## STATED PROBLEM
Please lay out the items as a Markdown table with the columns No. and Line, one row per line and blank lines left out. Begin at the line that contains "How do I perform: Click" and stop after the line that contains "[x=905, y=355]".
* * *
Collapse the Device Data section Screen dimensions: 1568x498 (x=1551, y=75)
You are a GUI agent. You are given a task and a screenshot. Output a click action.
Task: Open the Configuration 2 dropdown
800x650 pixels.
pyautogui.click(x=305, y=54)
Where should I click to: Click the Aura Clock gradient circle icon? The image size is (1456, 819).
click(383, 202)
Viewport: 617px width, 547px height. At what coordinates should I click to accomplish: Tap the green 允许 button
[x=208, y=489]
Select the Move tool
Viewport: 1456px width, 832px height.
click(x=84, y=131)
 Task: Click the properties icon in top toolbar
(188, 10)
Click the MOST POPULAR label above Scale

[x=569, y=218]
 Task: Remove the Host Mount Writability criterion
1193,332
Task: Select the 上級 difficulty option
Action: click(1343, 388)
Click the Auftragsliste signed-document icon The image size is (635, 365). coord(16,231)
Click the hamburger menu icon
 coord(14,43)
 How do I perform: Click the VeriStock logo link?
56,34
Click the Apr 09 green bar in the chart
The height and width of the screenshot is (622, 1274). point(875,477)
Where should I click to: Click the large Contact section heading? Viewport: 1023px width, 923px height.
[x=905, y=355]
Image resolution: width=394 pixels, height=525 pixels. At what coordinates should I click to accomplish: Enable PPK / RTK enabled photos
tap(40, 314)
* * *
## OUTPUT OF THE EXERCISE
| No. | Line |
|---|---|
| 1 |  How do I perform: Click the VeriStock logo link? |
| 2 | 56,34 |
| 3 | Click the Apr 09 green bar in the chart |
| 4 | The height and width of the screenshot is (622, 1274). point(875,477) |
| 5 | Where should I click to: Click the large Contact section heading? Viewport: 1023px width, 923px height. |
| 6 | [x=905, y=355] |